Trading byte size for noise

In a system where size in bytes of an SDR is of concern (such as synchronizing between multiple threads, or transmitting over a network), the thought occurred to me that indices to the 1 bits could be relative to each other. If the space is too large to fit into the data type used, noise could be added.

For example an SDR encoded as indices to the one bits, such as:

[2,16,254,267,509,513,752,763,1020,1023 …]

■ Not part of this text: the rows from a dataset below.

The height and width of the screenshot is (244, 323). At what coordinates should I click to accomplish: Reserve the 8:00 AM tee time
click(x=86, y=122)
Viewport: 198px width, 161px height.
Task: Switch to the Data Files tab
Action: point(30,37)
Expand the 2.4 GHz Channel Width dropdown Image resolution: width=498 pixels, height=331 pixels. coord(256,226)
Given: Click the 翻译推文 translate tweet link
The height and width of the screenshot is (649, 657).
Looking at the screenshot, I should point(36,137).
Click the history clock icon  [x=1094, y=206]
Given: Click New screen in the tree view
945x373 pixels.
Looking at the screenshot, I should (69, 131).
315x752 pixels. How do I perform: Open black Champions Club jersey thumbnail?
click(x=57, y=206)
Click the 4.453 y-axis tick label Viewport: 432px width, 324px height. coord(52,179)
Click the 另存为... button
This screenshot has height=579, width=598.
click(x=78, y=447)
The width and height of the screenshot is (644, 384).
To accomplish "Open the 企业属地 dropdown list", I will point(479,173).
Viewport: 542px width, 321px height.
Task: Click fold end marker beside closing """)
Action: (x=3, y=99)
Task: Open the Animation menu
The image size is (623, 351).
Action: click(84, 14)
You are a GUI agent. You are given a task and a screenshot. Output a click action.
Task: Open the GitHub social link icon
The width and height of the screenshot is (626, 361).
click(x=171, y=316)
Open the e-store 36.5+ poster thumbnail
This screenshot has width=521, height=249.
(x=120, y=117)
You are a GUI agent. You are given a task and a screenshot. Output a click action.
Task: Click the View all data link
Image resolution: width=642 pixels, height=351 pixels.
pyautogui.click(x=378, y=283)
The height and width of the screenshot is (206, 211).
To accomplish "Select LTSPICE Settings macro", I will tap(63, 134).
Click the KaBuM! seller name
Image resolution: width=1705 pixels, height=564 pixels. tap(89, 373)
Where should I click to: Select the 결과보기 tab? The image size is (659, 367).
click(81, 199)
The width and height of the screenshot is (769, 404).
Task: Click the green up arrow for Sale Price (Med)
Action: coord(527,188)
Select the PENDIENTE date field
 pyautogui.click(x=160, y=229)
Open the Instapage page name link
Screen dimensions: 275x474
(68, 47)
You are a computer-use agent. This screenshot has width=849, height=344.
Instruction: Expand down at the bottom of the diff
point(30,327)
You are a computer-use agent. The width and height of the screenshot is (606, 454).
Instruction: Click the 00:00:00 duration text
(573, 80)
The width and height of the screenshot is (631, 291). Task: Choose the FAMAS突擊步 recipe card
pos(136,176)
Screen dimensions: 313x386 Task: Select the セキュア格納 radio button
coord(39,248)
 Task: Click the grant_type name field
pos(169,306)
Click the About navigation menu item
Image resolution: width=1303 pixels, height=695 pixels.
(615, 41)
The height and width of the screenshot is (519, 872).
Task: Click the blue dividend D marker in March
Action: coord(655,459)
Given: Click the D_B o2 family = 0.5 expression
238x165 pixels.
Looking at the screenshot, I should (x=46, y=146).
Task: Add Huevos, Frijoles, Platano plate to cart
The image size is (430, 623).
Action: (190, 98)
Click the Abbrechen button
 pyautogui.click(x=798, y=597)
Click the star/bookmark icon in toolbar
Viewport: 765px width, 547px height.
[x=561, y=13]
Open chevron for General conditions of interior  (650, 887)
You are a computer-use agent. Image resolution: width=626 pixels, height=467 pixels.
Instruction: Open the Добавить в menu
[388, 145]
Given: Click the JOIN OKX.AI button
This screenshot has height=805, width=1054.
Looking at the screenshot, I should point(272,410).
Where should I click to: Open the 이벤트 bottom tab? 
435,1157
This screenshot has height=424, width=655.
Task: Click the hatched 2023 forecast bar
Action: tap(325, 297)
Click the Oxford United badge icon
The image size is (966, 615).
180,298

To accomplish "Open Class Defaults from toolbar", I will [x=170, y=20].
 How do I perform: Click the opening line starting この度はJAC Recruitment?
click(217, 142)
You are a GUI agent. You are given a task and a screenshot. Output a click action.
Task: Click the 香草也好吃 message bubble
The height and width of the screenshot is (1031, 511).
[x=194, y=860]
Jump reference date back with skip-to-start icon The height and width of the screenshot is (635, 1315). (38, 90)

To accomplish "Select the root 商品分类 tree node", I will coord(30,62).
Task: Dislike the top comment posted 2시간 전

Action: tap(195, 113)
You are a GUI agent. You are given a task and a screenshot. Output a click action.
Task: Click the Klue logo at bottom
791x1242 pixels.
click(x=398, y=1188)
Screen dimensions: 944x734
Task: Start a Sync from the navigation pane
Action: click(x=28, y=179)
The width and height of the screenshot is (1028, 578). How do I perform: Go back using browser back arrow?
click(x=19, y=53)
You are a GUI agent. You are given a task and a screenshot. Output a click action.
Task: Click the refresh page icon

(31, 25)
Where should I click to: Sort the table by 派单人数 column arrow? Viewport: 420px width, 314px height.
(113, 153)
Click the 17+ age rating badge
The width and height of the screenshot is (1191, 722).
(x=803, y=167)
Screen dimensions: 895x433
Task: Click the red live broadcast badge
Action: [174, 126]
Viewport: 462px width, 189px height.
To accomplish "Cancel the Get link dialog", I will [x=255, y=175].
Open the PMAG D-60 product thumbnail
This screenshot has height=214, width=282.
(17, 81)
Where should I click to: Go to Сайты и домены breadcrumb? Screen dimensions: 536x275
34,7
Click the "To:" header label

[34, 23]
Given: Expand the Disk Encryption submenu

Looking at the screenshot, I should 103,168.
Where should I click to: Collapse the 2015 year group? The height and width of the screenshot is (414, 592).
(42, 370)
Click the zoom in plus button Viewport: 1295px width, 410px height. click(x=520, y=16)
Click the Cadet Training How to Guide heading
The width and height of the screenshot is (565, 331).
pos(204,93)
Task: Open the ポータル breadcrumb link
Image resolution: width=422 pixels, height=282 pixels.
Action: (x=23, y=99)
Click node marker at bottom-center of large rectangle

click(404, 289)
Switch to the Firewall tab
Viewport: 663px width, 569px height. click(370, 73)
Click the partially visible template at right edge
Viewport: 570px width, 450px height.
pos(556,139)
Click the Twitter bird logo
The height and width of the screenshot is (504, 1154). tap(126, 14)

Could be encoded as relative indices:

[2,14,238,13,242,4,239,11,257,3 …]

In this case, lets say we want to encode the indices as uint8, which has a rang of 0 - 255. One of the values (257) is too large. However, if we insert a single bit of noise, then we could use uint8 (thus halving the footprint compared to the next size up uint16):

[2,14,238,13,242,4,239,11,255,2,3 …]

My understanding of the principles tells me that this should be fine (HTM being inherently noise tolerant). Wondering if anyone has explored this before, and has any thoughts.

What occurs to me is that in a stream that has large blocks of zero bits (more likely with topology), there would be something of a pattern in the noise (every 250’th bit on, in the case of uint8). Has anyone explored the affects of noise involving certain bits that are always on (versus randomized noise that changes every time step), or even patterns of bits that are on in a system that relies on topology?

A slightly different take on the same issue …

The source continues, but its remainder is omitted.